|Just when you think you're out...
May 17 Set For Spring Fling
On May 17 at high noon, Manhattan's conveniently located Yale Club will witness the 46th (more or less) annual spring assemblage of BLOHARDS. While dining on a meal that's pretty much certain not to feature bok choy, herb-infused vinegar, or goat cheese, the gathered horde will be entertained by a program that is pretty much certain to feature Sox broadcaster Dave O'Brien interviewing the seventh guy out of the bullpen; EVP Ray Duffy doing the Henry Berry Memorial Slideshow; and Ed Randall talking about his prostate. Joe Cosgriff, BLOHARD VP - Toxic Assets will amiably preside over the whole shebang.
The room doesn't hold but 300 people, and it'd be a shame to have to watch on closed circuit from one of the satellite ballrooms, so the smart move might be to get your tickets today.
Descriptions of recent prior lunches may be found hither , thither, and yon.
Overhauled Website Heartens BLOHARDS, Dismays Foes
Our buddy Bill Staley -who evidently doesn't have much of a social life- has expended countless hours in turning the BLOHARD website into something that -brace yourself- isn't an embarrassment to the organization. Featuring a slideshow of treasured photos from the BLOHARD archives, a countdown clock until the season's first pitch, a host of social-networking options and a modern, easy-to-navigate structure, the site has already proven its worth, having been instrumental in the recruitment of no fewer than five dues-paying BLOHARDS, some of whom -brace yourself- are believed to be younger than sixty.
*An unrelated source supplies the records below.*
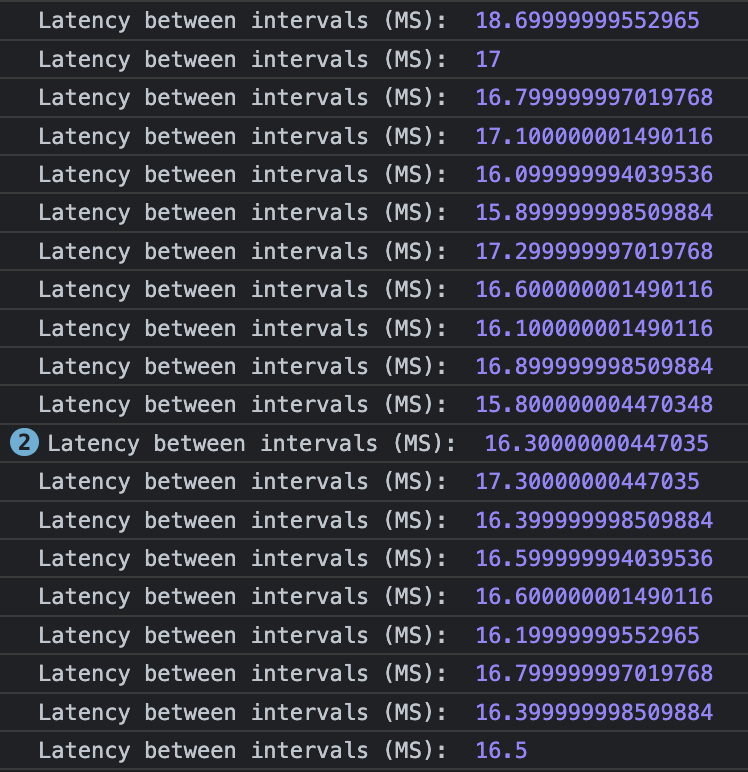Click the value 15.800000004470348

pyautogui.click(x=594, y=405)
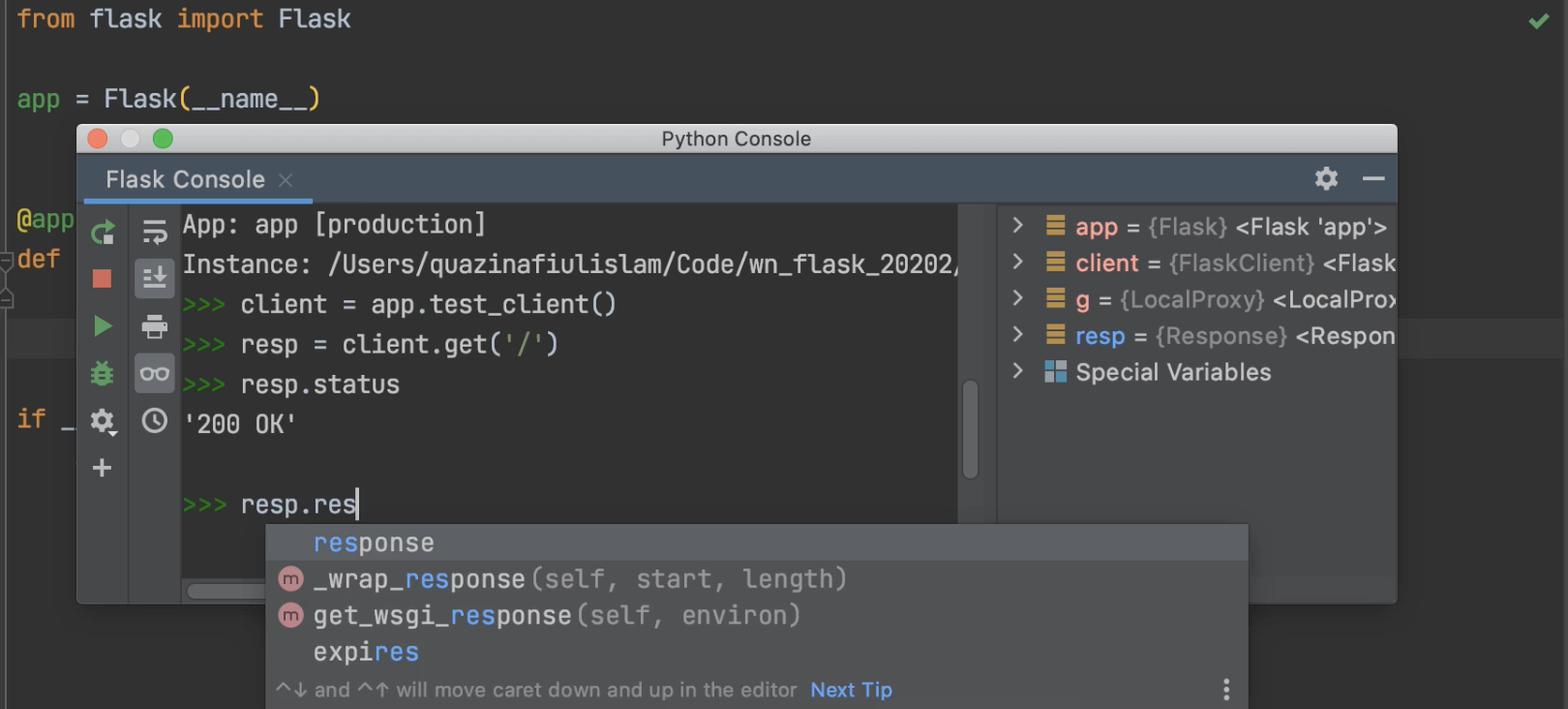
Task: Click the Next Tip link
Action: pyautogui.click(x=851, y=690)
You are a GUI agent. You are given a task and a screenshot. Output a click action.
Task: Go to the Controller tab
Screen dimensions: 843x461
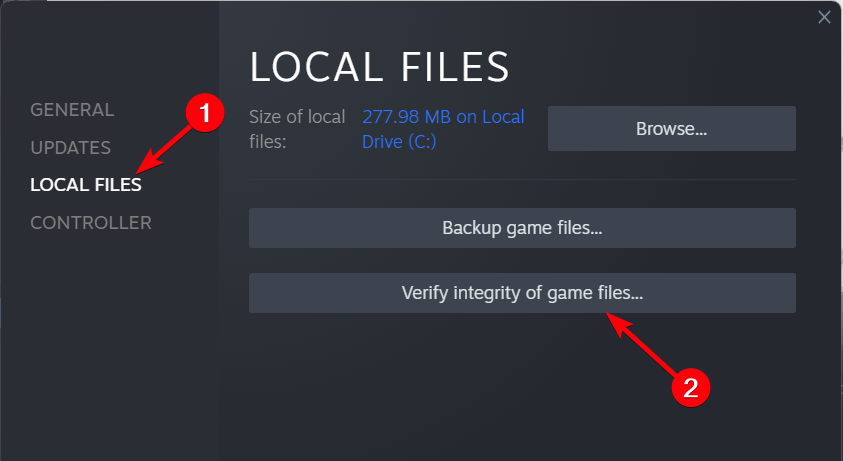coord(91,223)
Of course, none of this has gone unnoticed by our many adversaries. The site has already been subject to a harrowing series of highly-sophisticated "denial of service" attacks, all of which have been successfully weathered. Our crack BLOHARD cybersecurity team has made considerable progress in locating the source of these attacks, having traced them to a computer server operating in the extreme southwestern portion of the Bronx. The server's owner is, as yet, unidentified.
Flood In, That Is
It is with no small amount of concern that your Executive Committee notes the somewhat-less-than-universal participation in the club's 2010 dues drive. Put bluntly, the BLOHARDS' private jet is not going to fuel itself, and your Executive Committee does not intend to fly commercial just because certain people don't "feel like" paying their dues.
Membership is not without its benefits. Annual dues of $20 entitles one to a membership card, a BLOHARDS bumper sticker, and a handy wallet-sized laminated Red Sox schedule*. Lifetime dues purchasers (at $150) get all of the above plus the status bump that comes with being a "Lifetimer." Secret handshakes, knowing glances, enhanced self-esteem, and the occasional free bottle of Gansett are just a few of the perquisites to be had with this level of membership.
A review of our letter to the membership from two years ago may prove useful in inspiring the requisite enthusiasm. Memberships may be purchased via the internet or the US Postal Service.
*All items to be delivered at a time, and in a manner, convenient to your Executive Committee.